Storing non-agile components at Application scope has an even worse effect on performance. ASP has to create a special thread to run non-agile, Application-scoped components. This has two consequences: all calls have to be marshaled to this thread and all calls are serialized. Marshaling means that the parameters have to be stored in a shared area of memory; an expensive context switch is made to the special thread; the component's method is executed; the results are marshaled into a shared area; and another expensive context switch reverts control to the original thread. Serialization means that all methods are run one at a time. It is not possible for two different ASP worker threads to be executing methods on the shared component simultaneously. This kills concurrency, especially on multiprocessor machines. Worse still, all non-agile Application-scoped components share one thread (the "Host STA"), so the effects of serialization are even more marked.

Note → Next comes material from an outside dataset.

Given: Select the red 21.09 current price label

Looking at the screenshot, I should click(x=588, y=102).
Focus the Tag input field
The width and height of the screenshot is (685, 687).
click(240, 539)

Confused? Here are some general rules. If you are writing objects in Visual Basic (6.0) or earlier, do not cache them in the Application or Session objects. If you don't know an object's threading model, don't cache it. Instead of caching non-agile objects, you should create and release them on each page. The objects will run directly on the ASP worker thread, so there will be no marshaling or serialization. Performance will be adequate if the COM objects are running on the IIS box, and if they don't take a long time to initialize and destroy. Note that Single-threaded objects should not be used this way. Be careful—VB can create Single-threaded objects! If you have to use Single-threaded objects this way (such as a Microsoft Excel spreadsheet) don't expect high throughput.

ADO recordsets can be safely cached when ADO is marked as Free-threaded. To mark ADO as Free-threaded, use the Makfre15.bat file, which is typically located in the directory \\Program Files\Common\System\ADO.

Warning: ADO should not be marked as Free-threaded if you are using Microsoft Access as your database. The ADO recordset must also be disconnected In general, if you cannot control the ADO configuration on your site (for example, you are an independent software vendor [ISV] who sells a Web application to customers who will manage their own configurations), you are probably better off not caching recordsets.

Dictionary components are also agile objects. The LookupTable loads its data from a data file and is useful for combo-box data as well as configuration information. The PageCache object from Duwamish Books provides dictionary semantics, as does the Caprock Dictionary. These objects, or derivatives thereof, can form the basis of an effective caching strategy. Note that the Scripting.Dictionary object is NOT agile, and should not be stored at Application or Session scope.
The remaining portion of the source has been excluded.